_Work task:_
Every entry must be given again exactly as it is written.

_Information given:_
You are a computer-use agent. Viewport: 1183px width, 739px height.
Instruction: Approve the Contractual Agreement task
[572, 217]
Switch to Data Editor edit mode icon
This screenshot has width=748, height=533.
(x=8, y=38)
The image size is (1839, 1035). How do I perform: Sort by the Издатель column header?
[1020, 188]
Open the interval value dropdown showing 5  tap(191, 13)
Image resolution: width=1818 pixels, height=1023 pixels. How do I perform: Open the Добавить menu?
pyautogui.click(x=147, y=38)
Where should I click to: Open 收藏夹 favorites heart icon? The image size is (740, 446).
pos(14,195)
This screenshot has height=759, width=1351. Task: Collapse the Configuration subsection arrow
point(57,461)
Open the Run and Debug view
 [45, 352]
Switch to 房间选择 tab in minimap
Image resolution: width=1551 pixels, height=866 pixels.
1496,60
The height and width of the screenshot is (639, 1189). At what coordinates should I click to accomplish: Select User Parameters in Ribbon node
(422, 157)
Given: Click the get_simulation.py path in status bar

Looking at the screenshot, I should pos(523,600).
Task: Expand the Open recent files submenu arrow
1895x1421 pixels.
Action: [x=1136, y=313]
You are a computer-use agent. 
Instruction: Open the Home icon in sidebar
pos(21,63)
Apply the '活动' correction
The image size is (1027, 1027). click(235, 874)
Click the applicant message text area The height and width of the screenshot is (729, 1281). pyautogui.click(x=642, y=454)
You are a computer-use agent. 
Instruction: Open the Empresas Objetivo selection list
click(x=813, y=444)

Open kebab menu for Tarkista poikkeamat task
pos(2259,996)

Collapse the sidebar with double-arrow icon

_Answer:_
You are a computer-use agent. Viewport: 1183px width, 739px height.
Instruction: Approve the Contractual Agreement task
[572, 217]
Switch to Data Editor edit mode icon
This screenshot has width=748, height=533.
(x=8, y=38)
The image size is (1839, 1035). How do I perform: Sort by the Издатель column header?
[1020, 188]
Open the interval value dropdown showing 5  tap(191, 13)
Image resolution: width=1818 pixels, height=1023 pixels. How do I perform: Open the Добавить menu?
pyautogui.click(x=147, y=38)
Where should I click to: Open 收藏夹 favorites heart icon? The image size is (740, 446).
pos(14,195)
This screenshot has height=759, width=1351. Task: Collapse the Configuration subsection arrow
point(57,461)
Open the Run and Debug view
 [45, 352]
Switch to 房间选择 tab in minimap
Image resolution: width=1551 pixels, height=866 pixels.
1496,60
The height and width of the screenshot is (639, 1189). At what coordinates should I click to accomplish: Select User Parameters in Ribbon node
(422, 157)
Given: Click the get_simulation.py path in status bar

Looking at the screenshot, I should pos(523,600).
Task: Expand the Open recent files submenu arrow
1895x1421 pixels.
Action: [x=1136, y=313]
You are a computer-use agent. 
Instruction: Open the Home icon in sidebar
pos(21,63)
Apply the '活动' correction
The image size is (1027, 1027). click(235, 874)
Click the applicant message text area The height and width of the screenshot is (729, 1281). pyautogui.click(x=642, y=454)
You are a computer-use agent. 
Instruction: Open the Empresas Objetivo selection list
click(x=813, y=444)

Open kebab menu for Tarkista poikkeamat task
pos(2259,996)

Collapse the sidebar with double-arrow icon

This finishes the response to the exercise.